• **Data for the task**:
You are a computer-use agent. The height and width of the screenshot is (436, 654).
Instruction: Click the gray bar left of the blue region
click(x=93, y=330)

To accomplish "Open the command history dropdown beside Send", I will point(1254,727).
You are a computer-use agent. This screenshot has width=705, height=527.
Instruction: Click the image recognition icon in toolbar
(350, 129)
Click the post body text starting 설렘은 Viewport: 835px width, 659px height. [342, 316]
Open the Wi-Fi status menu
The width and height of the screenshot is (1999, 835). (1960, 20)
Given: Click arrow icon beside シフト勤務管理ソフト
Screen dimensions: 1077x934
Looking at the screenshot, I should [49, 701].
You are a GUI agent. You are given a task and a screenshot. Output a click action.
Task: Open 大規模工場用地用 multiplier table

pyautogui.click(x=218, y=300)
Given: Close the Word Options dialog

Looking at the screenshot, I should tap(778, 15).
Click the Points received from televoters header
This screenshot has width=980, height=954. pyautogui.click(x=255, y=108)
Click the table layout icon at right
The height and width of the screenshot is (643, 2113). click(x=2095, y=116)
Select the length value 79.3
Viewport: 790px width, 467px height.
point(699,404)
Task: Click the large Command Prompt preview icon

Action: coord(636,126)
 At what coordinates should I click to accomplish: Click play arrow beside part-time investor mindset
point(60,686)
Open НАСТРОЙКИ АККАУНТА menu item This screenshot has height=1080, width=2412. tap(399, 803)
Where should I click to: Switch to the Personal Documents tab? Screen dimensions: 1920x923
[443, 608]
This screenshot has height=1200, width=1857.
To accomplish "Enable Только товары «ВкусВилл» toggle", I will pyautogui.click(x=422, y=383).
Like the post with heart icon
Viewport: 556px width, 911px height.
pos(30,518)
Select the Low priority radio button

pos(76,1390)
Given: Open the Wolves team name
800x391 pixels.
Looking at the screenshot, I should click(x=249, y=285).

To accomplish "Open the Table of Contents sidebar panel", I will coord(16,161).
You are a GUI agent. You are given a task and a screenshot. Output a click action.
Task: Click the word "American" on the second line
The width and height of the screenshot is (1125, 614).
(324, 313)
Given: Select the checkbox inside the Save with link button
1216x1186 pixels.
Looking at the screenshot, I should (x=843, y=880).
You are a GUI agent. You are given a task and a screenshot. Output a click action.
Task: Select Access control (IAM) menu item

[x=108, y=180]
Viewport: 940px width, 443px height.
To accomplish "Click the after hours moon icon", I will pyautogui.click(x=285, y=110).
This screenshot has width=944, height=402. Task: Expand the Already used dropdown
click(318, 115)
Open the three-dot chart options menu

• **Task instructions**:
Beginning with the line that has "Click the Points" and ending with the line that has "Task: Click the word", set down the lines above exactly and include no others.

• **Written response**:
Click the Points received from televoters header
This screenshot has width=980, height=954. pyautogui.click(x=255, y=108)
Click the table layout icon at right
The height and width of the screenshot is (643, 2113). click(x=2095, y=116)
Select the length value 79.3
Viewport: 790px width, 467px height.
point(699,404)
Task: Click the large Command Prompt preview icon

Action: coord(636,126)
 At what coordinates should I click to accomplish: Click play arrow beside part-time investor mindset
point(60,686)
Open НАСТРОЙКИ АККАУНТА menu item This screenshot has height=1080, width=2412. tap(399, 803)
Where should I click to: Switch to the Personal Documents tab? Screen dimensions: 1920x923
[443, 608]
This screenshot has height=1200, width=1857.
To accomplish "Enable Только товары «ВкусВилл» toggle", I will pyautogui.click(x=422, y=383).
Like the post with heart icon
Viewport: 556px width, 911px height.
pos(30,518)
Select the Low priority radio button

pos(76,1390)
Given: Open the Wolves team name
800x391 pixels.
Looking at the screenshot, I should click(x=249, y=285).

To accomplish "Open the Table of Contents sidebar panel", I will coord(16,161).
You are a GUI agent. You are given a task and a screenshot. Output a click action.
Task: Click the word "American" on the second line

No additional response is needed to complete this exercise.